> [Stored data]:
============================================================
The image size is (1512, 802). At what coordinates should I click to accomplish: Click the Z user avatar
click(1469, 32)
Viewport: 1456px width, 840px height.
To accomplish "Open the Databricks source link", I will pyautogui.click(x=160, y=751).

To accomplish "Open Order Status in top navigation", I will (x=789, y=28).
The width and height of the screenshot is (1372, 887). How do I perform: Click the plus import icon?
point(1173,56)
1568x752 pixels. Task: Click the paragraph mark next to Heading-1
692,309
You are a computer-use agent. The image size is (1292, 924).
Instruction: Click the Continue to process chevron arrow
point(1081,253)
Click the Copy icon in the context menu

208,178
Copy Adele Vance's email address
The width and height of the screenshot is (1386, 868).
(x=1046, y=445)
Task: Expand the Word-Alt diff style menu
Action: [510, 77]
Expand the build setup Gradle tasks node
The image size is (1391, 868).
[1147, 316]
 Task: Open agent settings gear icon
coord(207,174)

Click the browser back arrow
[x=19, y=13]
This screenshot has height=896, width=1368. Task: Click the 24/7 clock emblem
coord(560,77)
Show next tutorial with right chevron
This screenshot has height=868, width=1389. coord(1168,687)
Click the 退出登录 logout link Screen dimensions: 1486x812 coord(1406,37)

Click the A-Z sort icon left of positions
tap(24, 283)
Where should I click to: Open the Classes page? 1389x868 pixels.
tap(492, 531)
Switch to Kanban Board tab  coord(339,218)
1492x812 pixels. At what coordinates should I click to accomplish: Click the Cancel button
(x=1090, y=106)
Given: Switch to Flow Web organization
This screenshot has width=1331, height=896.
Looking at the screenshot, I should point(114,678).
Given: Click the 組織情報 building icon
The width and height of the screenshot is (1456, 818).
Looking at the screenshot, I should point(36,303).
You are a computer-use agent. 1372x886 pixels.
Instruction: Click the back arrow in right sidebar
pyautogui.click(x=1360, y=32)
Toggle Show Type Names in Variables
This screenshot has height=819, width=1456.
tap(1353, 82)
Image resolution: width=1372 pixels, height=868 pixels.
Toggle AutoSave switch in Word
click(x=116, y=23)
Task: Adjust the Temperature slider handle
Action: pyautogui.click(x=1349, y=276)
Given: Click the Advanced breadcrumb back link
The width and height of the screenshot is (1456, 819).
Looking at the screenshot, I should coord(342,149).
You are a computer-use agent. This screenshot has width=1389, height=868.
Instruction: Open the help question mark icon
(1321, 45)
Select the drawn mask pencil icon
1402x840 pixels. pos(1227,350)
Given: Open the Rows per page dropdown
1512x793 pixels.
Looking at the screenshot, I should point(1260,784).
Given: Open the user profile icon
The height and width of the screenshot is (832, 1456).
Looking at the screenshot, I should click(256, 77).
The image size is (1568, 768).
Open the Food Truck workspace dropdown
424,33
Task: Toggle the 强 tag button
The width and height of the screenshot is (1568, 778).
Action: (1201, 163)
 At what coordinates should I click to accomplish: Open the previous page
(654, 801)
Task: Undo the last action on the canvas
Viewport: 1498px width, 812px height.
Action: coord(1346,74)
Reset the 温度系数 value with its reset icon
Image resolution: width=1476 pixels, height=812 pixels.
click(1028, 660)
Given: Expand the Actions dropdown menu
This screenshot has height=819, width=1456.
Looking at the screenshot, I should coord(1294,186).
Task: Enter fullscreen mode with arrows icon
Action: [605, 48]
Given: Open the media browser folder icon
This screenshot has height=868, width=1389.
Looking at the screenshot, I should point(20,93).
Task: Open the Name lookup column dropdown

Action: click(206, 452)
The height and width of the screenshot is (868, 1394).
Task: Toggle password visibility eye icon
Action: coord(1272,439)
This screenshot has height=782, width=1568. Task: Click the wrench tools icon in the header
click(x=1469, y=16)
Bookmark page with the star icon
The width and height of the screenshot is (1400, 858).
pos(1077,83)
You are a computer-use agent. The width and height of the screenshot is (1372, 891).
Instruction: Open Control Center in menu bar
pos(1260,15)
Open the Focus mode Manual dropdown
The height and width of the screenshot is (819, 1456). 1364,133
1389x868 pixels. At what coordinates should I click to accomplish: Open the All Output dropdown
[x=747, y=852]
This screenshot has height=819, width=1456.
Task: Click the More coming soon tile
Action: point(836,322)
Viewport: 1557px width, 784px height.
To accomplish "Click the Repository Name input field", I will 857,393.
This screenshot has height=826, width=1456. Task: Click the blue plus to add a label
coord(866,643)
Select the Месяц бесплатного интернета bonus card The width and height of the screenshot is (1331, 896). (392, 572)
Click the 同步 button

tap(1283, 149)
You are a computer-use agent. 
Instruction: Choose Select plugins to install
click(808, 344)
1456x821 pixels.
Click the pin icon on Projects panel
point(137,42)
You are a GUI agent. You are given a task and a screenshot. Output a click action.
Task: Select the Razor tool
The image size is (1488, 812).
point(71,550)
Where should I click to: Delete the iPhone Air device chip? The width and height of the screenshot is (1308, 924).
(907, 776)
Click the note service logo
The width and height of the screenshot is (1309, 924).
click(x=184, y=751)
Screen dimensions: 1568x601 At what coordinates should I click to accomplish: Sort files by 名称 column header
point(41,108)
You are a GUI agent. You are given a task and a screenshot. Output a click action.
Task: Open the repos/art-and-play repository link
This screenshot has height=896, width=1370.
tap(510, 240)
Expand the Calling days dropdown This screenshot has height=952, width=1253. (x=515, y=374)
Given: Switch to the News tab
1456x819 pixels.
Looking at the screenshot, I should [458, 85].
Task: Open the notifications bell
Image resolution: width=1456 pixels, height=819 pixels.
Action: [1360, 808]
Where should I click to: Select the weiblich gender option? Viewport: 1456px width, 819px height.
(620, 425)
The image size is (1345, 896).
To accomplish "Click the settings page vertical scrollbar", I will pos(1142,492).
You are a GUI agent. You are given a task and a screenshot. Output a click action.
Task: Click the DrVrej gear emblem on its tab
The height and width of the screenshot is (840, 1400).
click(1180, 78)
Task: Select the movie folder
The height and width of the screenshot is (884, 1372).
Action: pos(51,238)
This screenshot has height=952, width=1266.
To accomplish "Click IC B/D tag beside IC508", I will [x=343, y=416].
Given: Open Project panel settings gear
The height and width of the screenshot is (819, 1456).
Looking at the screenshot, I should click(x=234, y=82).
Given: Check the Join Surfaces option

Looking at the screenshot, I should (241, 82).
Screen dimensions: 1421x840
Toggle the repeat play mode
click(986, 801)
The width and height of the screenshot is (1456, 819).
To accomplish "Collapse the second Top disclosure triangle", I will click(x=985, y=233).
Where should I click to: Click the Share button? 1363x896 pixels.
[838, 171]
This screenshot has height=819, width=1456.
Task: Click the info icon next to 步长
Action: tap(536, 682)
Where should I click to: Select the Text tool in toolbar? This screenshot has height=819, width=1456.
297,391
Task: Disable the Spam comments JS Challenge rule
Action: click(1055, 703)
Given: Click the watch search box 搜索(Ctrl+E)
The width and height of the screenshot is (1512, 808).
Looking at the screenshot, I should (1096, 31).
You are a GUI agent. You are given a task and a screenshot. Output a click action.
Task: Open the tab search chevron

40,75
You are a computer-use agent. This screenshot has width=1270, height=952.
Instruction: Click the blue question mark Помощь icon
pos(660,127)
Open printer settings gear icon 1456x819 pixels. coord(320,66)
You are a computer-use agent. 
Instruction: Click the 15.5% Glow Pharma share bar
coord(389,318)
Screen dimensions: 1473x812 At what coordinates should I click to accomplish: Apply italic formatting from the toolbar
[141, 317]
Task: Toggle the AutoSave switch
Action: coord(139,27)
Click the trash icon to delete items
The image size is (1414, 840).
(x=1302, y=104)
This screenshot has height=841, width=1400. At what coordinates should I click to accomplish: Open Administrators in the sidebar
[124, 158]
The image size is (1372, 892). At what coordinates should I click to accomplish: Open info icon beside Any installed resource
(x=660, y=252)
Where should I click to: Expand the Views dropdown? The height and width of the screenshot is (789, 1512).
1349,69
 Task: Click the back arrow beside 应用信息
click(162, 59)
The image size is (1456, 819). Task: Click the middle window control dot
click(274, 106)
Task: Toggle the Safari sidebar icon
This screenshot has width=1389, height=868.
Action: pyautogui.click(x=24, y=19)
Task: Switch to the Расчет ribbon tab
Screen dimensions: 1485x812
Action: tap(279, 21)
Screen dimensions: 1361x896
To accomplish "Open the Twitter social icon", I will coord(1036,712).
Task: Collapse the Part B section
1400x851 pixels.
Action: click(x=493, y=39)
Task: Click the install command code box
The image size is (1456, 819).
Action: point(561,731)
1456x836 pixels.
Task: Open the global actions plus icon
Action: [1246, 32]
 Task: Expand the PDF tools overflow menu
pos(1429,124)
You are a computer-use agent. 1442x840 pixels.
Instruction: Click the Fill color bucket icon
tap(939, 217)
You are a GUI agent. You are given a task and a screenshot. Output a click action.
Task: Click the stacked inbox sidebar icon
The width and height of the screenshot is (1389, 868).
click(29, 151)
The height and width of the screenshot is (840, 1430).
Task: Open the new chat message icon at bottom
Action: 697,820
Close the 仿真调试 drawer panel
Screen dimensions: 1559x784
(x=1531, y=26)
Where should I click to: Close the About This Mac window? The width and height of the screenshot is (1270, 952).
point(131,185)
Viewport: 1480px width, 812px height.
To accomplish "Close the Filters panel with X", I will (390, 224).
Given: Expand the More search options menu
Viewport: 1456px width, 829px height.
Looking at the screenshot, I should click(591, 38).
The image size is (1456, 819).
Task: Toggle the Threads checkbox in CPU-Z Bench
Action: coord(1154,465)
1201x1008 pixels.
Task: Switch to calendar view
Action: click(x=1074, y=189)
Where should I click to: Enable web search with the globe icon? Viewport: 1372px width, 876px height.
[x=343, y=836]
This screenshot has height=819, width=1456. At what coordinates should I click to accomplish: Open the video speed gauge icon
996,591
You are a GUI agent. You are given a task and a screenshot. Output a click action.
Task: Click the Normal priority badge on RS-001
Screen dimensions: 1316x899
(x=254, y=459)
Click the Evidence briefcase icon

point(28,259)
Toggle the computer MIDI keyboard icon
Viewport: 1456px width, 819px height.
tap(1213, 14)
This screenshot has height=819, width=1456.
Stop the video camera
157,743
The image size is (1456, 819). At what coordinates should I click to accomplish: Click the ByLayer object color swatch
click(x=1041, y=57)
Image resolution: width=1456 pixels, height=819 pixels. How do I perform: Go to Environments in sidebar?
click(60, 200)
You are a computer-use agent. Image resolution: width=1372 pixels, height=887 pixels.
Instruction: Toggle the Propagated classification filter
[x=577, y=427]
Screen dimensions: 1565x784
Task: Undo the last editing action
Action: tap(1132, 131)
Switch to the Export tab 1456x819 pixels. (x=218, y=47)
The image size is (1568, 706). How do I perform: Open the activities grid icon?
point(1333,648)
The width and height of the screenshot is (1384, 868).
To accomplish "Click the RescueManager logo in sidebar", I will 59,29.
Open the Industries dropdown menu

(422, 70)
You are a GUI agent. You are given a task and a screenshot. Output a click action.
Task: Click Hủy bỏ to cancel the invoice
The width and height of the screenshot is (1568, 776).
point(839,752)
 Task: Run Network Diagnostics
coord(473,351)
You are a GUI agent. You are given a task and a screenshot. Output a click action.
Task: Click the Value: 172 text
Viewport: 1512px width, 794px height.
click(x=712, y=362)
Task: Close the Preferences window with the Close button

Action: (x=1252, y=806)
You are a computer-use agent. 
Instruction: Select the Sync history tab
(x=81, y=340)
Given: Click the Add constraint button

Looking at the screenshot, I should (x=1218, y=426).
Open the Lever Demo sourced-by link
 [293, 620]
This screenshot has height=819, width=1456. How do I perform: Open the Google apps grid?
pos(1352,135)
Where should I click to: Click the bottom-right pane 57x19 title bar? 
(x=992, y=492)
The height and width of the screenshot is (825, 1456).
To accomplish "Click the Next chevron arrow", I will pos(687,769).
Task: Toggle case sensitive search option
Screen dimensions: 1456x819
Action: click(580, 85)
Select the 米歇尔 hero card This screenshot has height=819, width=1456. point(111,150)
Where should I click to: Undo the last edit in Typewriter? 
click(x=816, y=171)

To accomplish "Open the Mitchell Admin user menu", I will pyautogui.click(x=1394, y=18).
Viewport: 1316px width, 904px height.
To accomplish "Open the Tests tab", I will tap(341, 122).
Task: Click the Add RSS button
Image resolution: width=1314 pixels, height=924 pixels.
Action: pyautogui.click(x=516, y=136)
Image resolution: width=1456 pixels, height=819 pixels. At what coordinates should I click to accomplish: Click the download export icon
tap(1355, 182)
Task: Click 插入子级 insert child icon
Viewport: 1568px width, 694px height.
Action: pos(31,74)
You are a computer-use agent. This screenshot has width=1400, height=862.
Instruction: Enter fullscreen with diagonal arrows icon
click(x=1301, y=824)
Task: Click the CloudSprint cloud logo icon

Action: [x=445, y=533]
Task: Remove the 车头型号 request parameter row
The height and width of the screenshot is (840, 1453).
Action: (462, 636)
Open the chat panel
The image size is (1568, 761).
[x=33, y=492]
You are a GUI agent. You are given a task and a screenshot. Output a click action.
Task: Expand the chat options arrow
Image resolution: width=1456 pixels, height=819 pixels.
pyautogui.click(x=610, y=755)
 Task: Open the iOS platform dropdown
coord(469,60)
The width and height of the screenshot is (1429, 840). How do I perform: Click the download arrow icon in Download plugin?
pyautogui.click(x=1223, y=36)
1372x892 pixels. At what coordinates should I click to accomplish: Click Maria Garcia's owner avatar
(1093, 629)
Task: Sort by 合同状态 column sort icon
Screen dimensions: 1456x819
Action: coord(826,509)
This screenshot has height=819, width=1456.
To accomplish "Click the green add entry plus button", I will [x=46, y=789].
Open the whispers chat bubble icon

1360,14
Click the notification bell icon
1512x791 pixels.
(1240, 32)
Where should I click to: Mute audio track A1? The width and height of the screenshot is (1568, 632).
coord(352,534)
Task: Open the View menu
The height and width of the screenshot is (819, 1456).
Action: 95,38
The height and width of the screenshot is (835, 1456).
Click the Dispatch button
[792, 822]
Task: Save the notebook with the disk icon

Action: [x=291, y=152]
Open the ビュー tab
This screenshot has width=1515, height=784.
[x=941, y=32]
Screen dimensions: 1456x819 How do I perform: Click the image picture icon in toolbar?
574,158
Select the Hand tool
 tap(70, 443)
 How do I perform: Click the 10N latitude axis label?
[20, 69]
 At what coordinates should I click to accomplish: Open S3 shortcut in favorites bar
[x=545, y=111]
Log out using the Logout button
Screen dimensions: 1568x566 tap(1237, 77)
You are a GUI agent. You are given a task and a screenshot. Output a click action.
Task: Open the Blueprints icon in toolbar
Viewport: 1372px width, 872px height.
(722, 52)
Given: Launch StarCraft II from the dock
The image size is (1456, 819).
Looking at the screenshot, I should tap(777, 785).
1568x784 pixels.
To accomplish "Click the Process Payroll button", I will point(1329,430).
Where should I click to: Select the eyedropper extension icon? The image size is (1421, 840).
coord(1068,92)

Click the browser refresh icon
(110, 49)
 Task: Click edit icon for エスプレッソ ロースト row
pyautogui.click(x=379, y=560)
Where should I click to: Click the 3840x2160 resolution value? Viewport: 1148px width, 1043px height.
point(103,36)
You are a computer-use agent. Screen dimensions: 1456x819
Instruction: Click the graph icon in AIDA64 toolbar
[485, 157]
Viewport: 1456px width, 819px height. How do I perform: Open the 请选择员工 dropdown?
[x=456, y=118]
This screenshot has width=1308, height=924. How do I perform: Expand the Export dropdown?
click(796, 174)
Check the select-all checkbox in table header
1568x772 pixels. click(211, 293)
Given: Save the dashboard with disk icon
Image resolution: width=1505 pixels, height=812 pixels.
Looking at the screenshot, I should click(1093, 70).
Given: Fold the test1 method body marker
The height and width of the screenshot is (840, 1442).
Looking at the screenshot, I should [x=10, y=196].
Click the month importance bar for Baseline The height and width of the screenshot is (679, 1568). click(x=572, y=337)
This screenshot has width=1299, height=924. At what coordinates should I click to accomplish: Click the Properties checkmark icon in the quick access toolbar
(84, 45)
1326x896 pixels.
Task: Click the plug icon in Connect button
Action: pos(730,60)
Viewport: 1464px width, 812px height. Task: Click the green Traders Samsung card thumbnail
============================================================
> [WHAT YOU HAVE TO DO]:
In the records above, locate each line with the word "green". Copy all such lines.

> [WRITTEN SOLUTION]:
To accomplish "Click the green add entry plus button", I will [x=46, y=789].
Viewport: 1464px width, 812px height. Task: Click the green Traders Samsung card thumbnail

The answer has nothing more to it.